I am having the same issues as above. But I am taking the approach of using separate cuda contexts. The only trouble is, I would be having close to 1000 contexts with this, as opposed to one if I had decided to share the same context for all the threads. I can’t afford to serialize operations in my case. I have around 4 - 5 threads that would operate on these 1000 contexts. If I use only one context, then each thread has to wait for it’s turn to make this single context current. This is something that I can’t do, since I am planning on redesigning my code, where I would use a dispatcher, which will assign to a thread to work with a particular context, and each of those assigned threads would just make that context current, use it and then pop it back. I would want to know how others approach this issue. Might help me think of a new way to do this. Didn’t mean to hijack your thread(was pointing out my approach to the issue :) )

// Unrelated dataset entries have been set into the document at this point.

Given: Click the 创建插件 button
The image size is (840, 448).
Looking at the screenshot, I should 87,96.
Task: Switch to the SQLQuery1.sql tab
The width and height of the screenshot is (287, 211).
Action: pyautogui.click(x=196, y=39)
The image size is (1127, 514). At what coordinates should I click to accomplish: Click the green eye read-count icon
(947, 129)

Context swapping isn’t a cheap operation, so I think you want to avoid it at all costs. At least in Linux, multiple contexts compete for GPU resources on a first come, first served basis. This include memory (there is no concept of swapping or paging). WDDM versions of windows might work differently because there is an OS level GPU memory manager in play, but I don’t have any experience with it.

If you have a single GPU, I think you would do better running a persistent thread to hold the GPU context for the life of the application, and then feed the thread work from producer threads. That offers you the ability to impose you own scheduling logic on the GPU and explicitly control how work is processed. That is probably the GPUWorker model, but I am not very familiar with that code’s inner workings.

Streams are a mechanism for emitting asynchronous commands to a single GPU context so that overlap can occur between CUDA function calls (for example copying during kernel execution). It doesn’t break the basic 1:1 thread to device context paradigm that CUDA is based around. Kernel execution can’t overlap on current hardware (the new Fermi hardware it is supposed to eliminate this restriction).

How much is the cost of a ‘context switch’ between different Cuda Contexts in one GPU (e.g. in Windows XP), can it be estimated roughly ?

On windows, I have no idea of the cost. The way to measure it is pretty straightforward. Use a simple app with two threads - both start by establishing contexts. The first then allocates some memory, runs a little kernel, then hits a barrier and waits. The second initially waits for the other thread to reach the barrier then performs the same operation sequence. The difference between the execution time of the two sets of calls should be the context switch time.